Poe’s poem is a good example of the right structure for a beginner.
It doesn’t use rhyme, meter, consistent line lengths, or any extra limitations other than being an acrostic.
This isn’t surprising, since Poe was not a writer who was well-known for acrostics.
This was most likely an experiment that he wrote at some point to entertain himself, as writers often do.
History of Acrostics
These poems have appeared throughout written history, appearing in the Hebrew Bible, popular works of the medieval era, and all the way up through to the present day.
Some of the earliest examples come from Ancient Greece.
This won’t surprise any fans of poetry and the arts, but it may surprise you to hear that their acrostics would be written out on leaves and then arranged in order.
Hebrew texts used the abecedarius form.
In this case, the alphabet spelled out would be the 22 letters of the Hebrew alphabet.
Medieval literature was truly when acrostic poems were in their prime.
In this era, it was already common to print the first letter of the text in a large decorative graphic in order to grab the reader’s attention, so acrostic poetry was a natural fit.
They were even sometimes used at the beginning of prose pieces as using acrostic poetry to spell out the writer’s name became popular for a time.
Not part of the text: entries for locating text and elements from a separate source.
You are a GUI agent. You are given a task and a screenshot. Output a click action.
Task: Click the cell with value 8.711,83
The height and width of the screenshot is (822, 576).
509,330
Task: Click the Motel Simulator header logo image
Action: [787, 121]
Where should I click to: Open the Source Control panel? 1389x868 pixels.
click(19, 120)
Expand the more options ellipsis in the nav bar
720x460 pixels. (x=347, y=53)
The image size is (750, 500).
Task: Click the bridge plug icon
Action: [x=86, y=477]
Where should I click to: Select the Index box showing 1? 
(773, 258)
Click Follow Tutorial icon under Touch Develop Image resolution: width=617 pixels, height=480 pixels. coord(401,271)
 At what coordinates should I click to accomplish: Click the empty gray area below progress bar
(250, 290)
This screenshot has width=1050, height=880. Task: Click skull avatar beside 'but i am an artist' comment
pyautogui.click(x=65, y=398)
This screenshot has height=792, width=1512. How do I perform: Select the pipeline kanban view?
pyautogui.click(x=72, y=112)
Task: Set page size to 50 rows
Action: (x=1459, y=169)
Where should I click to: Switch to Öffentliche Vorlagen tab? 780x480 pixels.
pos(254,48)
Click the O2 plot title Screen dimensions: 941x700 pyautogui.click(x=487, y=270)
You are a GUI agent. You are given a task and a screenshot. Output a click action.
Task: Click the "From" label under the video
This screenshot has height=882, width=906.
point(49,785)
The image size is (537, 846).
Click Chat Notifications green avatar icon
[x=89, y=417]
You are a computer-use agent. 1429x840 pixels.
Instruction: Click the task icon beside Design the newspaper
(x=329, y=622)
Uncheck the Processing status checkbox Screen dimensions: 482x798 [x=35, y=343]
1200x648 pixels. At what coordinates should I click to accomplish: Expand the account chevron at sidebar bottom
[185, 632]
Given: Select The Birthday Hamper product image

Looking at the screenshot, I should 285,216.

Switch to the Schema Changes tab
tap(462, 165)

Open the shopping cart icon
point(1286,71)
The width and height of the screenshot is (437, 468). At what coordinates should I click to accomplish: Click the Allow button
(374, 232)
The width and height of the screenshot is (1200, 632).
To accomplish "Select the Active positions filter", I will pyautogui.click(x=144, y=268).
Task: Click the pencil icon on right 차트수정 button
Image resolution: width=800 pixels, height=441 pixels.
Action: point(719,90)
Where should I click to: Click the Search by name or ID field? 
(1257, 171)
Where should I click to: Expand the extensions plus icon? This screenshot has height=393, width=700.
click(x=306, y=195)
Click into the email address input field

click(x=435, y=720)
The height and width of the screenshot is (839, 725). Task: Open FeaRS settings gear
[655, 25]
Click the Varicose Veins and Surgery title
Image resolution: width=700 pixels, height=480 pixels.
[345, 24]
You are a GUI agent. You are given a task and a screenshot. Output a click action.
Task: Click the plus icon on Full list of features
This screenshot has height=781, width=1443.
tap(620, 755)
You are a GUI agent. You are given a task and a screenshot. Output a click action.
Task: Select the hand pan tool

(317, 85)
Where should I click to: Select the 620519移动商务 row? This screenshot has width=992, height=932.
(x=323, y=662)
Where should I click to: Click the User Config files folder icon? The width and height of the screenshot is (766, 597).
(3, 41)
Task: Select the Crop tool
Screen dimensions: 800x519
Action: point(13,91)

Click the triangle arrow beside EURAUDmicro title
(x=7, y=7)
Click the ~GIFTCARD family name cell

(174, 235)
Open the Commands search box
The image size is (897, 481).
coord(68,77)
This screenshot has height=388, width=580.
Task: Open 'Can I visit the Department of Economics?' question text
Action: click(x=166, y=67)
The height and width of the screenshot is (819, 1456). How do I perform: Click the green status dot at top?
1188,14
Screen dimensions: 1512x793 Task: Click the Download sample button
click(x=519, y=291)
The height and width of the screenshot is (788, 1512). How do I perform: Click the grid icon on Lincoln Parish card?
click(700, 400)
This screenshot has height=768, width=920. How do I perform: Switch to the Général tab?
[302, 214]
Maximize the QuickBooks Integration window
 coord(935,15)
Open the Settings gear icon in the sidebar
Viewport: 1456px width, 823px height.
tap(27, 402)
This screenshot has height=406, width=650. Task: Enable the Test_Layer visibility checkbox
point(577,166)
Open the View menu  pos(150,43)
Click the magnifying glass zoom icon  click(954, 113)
Tips for Writing an Acrostic
Always start out by determining what word or message your acrostic will convey.
Writing out an entire poem and then converting it to an acrostic later would be far more tedious.
Decide what it is you want to say about that particular word or message.
While many acrostics simply choose something arbitrary, like the alphabet or the writer’s name, a word or message that is chosen with purpose will usually inform the theme of the poem as a whole.
If your core word is ‘freedom’ for example, then you may want to think about what images and arguments best complement it as a concept.
Choosing a word or message and then writing a poem that has little or nothing to do with the acrostic itself will only raise questions, since you would be raising the difficulty of the poem without adding any artistic significance to it.
The most successful acrostics will feel like they flow naturally when spoken, so be sure to read it out loud both as you’re writing and when you’re finished to make sure it flows like speech.
Sticking to a strict rule (such as the first letter emphasis of the acrostic) without compromising on the speechlike quality of the writing displays mastery and is one of the most important goals a writer of acrostics should be aspiring toward.
For your first acrostic, choose a short word with common letters in it or use your own first or last name.
The advantage to using your name is that it’s likely to be much shorter than the alphabet in most cases but will still be something ‘arbitrary’ so that you can get some practice making the form itself work before you delve into the deeper levels of what makes an acrostic satisfying.
Of course, if your name includes an uncommon letter like “X” or “Z” somewhere in the middle, then it may present some difficulty anyway.
An uncommon letter at the beginning wouldn’t present as big of an issue.
As we saw with Poe’s acrostic, you could just start the poem with your name in that instance.
Acrostic poems are a great early poem form for young children since it lets them expand on that early life natural high of spelling out their own name.
Actually, when did that stop being fun?